Work instructions: Where the records below reach the line containing "Task: Open the Structure menu", start transcribing, and end with the line containing "has height=1512, width=786.", exactly and with nothing else added.

Saved entries
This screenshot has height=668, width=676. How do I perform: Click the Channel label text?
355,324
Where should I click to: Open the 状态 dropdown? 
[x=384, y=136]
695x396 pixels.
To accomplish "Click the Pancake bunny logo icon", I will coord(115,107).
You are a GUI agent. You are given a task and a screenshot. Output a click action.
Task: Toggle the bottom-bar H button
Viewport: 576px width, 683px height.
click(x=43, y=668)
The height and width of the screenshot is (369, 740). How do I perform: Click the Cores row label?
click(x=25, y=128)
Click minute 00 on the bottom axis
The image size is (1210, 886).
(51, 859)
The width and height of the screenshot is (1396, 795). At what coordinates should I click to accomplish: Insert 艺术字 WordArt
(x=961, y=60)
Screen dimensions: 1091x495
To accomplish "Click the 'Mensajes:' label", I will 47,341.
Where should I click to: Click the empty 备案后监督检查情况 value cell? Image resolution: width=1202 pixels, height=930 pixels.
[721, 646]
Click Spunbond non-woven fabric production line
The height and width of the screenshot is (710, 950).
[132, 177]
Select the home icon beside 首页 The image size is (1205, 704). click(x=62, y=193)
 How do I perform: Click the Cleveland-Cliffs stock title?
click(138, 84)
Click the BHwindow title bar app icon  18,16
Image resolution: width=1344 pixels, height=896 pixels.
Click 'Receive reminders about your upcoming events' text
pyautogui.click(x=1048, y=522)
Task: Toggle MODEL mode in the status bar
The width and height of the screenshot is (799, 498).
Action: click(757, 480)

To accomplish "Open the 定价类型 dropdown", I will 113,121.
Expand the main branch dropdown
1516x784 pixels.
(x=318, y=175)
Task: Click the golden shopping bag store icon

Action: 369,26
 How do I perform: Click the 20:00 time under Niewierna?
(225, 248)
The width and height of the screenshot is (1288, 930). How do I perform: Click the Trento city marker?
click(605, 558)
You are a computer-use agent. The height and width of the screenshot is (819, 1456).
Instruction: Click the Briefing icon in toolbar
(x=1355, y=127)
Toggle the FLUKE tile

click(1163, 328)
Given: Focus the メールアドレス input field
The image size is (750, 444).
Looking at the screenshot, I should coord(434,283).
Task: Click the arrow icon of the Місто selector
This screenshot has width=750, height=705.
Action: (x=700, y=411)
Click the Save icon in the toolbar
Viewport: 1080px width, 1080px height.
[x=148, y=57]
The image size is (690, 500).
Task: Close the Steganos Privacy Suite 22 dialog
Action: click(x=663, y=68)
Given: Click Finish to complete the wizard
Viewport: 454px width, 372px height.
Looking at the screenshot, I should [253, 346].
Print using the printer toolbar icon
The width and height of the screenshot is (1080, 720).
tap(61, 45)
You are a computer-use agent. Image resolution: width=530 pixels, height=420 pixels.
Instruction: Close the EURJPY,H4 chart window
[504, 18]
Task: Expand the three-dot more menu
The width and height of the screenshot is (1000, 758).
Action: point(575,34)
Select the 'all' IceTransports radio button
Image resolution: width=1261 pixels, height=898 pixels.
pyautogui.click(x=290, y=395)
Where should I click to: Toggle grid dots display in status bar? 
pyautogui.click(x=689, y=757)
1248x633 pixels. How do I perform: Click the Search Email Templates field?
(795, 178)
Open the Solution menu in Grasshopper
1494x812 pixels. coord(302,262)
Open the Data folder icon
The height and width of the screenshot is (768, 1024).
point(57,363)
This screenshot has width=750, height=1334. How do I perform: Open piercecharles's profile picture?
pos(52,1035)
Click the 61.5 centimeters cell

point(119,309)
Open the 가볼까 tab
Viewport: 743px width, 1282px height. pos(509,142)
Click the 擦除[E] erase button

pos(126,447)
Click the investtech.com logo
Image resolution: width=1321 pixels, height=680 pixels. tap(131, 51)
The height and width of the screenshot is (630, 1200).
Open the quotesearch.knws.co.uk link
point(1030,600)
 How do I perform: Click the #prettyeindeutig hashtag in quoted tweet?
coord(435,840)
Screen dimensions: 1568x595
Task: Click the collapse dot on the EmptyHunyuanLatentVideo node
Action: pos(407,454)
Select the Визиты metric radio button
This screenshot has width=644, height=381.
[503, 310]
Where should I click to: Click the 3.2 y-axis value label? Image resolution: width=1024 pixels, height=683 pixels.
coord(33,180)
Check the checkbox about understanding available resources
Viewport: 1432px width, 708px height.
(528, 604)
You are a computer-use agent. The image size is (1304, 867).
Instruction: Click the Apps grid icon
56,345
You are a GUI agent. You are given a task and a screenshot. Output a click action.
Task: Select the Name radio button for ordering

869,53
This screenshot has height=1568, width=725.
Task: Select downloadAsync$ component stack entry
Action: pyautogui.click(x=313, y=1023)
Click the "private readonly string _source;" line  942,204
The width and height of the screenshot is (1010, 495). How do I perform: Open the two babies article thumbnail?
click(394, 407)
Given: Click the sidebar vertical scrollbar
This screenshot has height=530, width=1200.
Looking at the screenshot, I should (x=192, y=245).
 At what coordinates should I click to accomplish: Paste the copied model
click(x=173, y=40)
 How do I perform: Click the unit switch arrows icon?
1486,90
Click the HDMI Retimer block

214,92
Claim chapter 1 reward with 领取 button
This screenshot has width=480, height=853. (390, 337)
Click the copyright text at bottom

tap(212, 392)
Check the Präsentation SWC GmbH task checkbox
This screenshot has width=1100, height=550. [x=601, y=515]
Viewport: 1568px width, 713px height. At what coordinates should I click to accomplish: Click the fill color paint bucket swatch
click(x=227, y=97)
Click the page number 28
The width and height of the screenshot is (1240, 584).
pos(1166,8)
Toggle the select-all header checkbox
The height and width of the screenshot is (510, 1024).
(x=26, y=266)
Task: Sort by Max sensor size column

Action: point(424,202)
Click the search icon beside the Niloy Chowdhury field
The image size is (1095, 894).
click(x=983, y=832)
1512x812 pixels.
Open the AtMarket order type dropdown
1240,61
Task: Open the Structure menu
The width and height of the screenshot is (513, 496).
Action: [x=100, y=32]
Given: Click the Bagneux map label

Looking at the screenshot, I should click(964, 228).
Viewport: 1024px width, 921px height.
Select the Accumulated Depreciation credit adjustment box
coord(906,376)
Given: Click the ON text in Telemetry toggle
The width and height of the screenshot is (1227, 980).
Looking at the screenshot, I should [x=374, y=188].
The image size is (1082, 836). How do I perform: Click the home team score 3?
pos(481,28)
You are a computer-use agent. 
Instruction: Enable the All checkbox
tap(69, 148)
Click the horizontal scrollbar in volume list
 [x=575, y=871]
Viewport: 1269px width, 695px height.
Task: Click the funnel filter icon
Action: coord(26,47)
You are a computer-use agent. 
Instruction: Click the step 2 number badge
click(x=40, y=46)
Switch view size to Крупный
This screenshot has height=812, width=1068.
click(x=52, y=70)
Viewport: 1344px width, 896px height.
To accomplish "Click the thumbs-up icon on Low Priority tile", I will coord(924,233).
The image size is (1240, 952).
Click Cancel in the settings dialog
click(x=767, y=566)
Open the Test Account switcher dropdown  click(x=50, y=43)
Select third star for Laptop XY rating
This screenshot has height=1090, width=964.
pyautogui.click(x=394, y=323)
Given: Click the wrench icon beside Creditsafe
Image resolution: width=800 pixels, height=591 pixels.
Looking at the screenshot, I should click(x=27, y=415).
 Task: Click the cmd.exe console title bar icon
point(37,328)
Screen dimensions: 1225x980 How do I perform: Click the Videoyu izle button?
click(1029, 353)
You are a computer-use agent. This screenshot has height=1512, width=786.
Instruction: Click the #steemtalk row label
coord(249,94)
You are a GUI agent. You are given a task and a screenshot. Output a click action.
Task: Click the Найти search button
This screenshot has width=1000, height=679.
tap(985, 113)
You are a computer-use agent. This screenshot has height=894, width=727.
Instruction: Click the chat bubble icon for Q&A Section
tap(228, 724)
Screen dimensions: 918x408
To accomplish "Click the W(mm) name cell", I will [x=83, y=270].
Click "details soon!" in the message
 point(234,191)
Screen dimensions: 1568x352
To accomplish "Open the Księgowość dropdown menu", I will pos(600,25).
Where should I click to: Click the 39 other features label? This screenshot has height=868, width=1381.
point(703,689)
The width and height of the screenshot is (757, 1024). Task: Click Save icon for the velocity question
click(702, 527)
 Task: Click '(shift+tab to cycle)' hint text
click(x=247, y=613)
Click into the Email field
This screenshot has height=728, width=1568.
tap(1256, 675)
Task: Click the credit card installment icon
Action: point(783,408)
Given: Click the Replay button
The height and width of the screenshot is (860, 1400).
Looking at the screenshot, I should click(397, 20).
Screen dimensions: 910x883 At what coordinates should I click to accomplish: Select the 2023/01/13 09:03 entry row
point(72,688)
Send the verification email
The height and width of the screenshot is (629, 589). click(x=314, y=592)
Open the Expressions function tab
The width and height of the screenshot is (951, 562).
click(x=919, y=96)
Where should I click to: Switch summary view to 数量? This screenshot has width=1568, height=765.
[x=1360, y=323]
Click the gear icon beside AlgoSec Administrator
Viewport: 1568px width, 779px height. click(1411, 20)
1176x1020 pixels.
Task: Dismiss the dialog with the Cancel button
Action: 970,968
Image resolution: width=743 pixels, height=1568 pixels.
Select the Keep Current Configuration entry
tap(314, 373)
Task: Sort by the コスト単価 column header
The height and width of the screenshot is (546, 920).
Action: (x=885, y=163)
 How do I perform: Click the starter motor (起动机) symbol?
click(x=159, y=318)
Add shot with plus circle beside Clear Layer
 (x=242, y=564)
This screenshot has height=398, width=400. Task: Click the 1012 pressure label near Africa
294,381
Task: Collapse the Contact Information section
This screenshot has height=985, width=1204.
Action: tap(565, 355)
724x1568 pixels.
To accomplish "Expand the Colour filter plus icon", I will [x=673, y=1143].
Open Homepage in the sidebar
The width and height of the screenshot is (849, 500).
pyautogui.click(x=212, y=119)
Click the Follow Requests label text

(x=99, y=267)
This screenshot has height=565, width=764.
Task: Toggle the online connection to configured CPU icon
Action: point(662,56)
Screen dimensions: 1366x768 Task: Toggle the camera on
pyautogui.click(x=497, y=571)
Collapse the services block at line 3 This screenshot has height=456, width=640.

Expected answer:
Task: Open the Structure menu
The width and height of the screenshot is (513, 496).
Action: [x=100, y=32]
Given: Click the Bagneux map label

Looking at the screenshot, I should click(964, 228).
Viewport: 1024px width, 921px height.
Select the Accumulated Depreciation credit adjustment box
coord(906,376)
Given: Click the ON text in Telemetry toggle
The width and height of the screenshot is (1227, 980).
Looking at the screenshot, I should [x=374, y=188].
The image size is (1082, 836). How do I perform: Click the home team score 3?
pos(481,28)
You are a computer-use agent. 
Instruction: Enable the All checkbox
tap(69, 148)
Click the horizontal scrollbar in volume list
 [x=575, y=871]
Viewport: 1269px width, 695px height.
Task: Click the funnel filter icon
Action: coord(26,47)
You are a computer-use agent. 
Instruction: Click the step 2 number badge
click(x=40, y=46)
Switch view size to Крупный
This screenshot has height=812, width=1068.
click(x=52, y=70)
Viewport: 1344px width, 896px height.
To accomplish "Click the thumbs-up icon on Low Priority tile", I will coord(924,233).
The image size is (1240, 952).
Click Cancel in the settings dialog
click(x=767, y=566)
Open the Test Account switcher dropdown  click(x=50, y=43)
Select third star for Laptop XY rating
This screenshot has height=1090, width=964.
pyautogui.click(x=394, y=323)
Given: Click the wrench icon beside Creditsafe
Image resolution: width=800 pixels, height=591 pixels.
Looking at the screenshot, I should click(x=27, y=415).
 Task: Click the cmd.exe console title bar icon
point(37,328)
Screen dimensions: 1225x980 How do I perform: Click the Videoyu izle button?
click(1029, 353)
You are a computer-use agent. This screenshot has height=1512, width=786.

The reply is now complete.